- **Collected data entries**
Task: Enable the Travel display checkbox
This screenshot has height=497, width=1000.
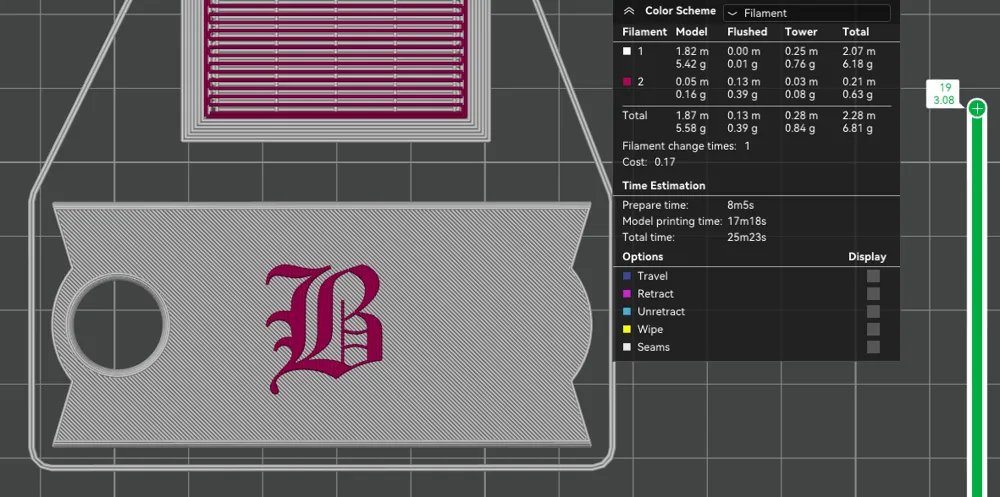Action: tap(873, 276)
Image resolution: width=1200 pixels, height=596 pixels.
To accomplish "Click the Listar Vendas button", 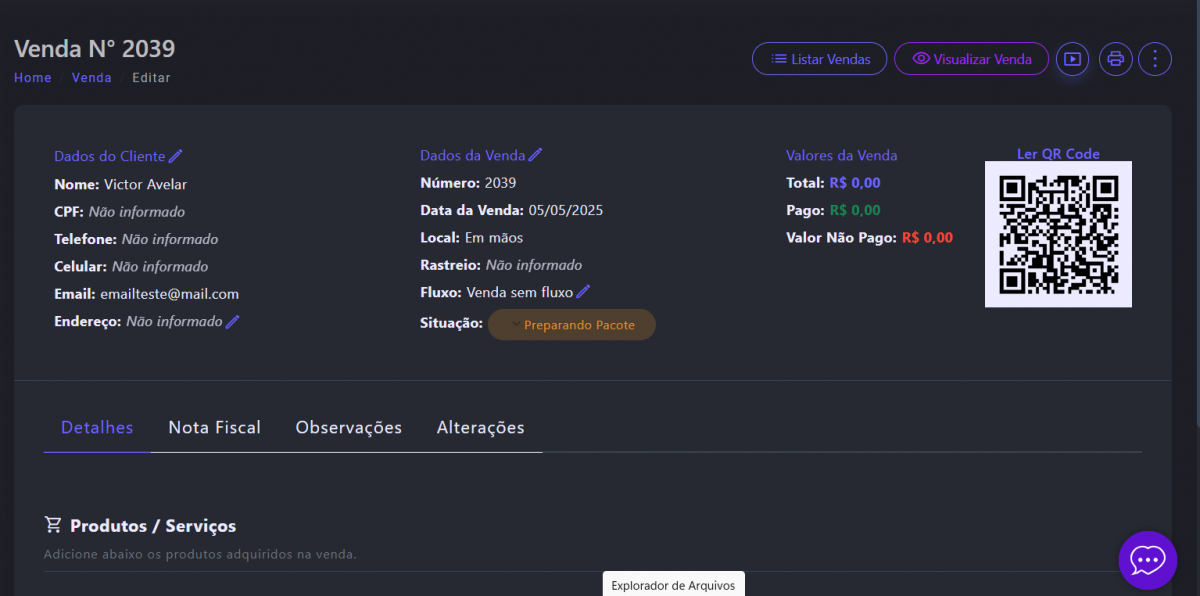I will pos(819,59).
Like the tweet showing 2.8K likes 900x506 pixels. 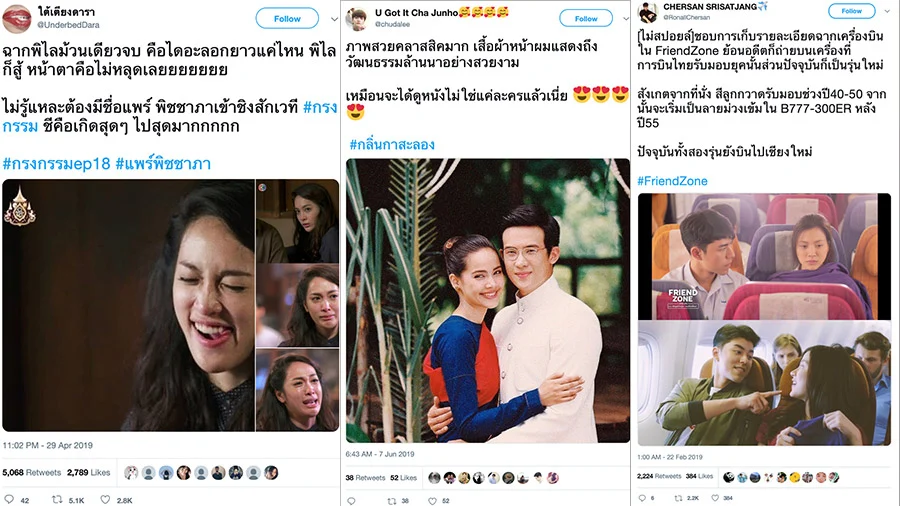coord(105,500)
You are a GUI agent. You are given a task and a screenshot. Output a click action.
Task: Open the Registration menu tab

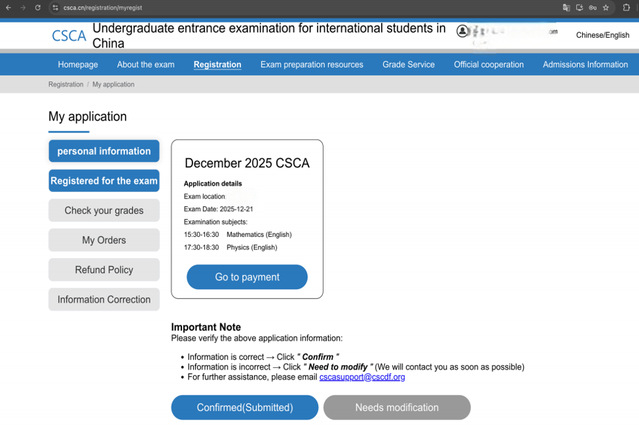coord(217,65)
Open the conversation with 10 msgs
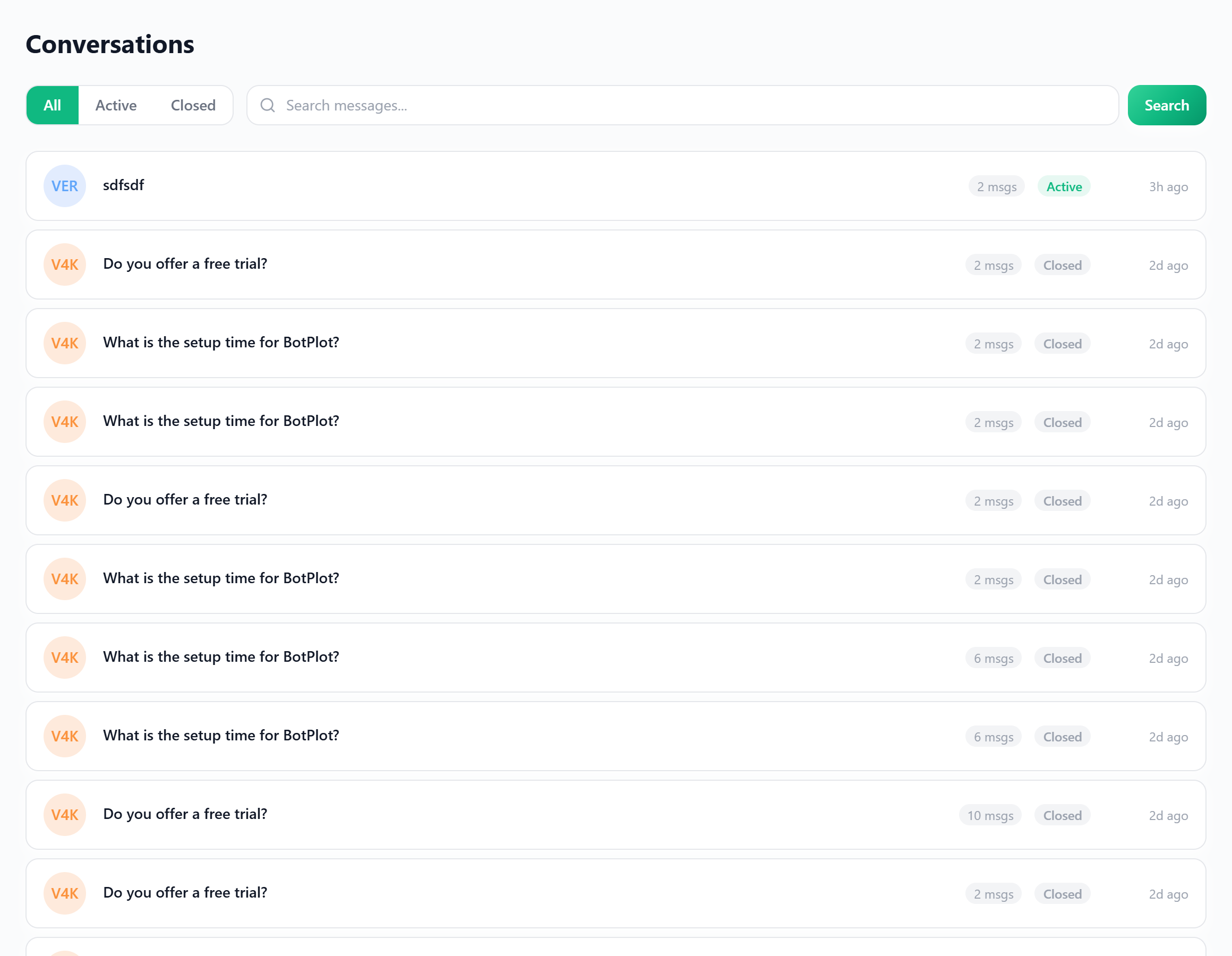Viewport: 1232px width, 956px height. point(185,814)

- **Activity**
Only the lines from the one containing "Task: Open the Registration menu tab" through the last line of the entries, both included, should be repeated exactly, and the pictures should be left out.

- **Exercise solution**
Task: Open the Registration menu tab

coord(217,65)
Open the conversation with 10 msgs
Viewport: 1232px width, 956px height. point(185,814)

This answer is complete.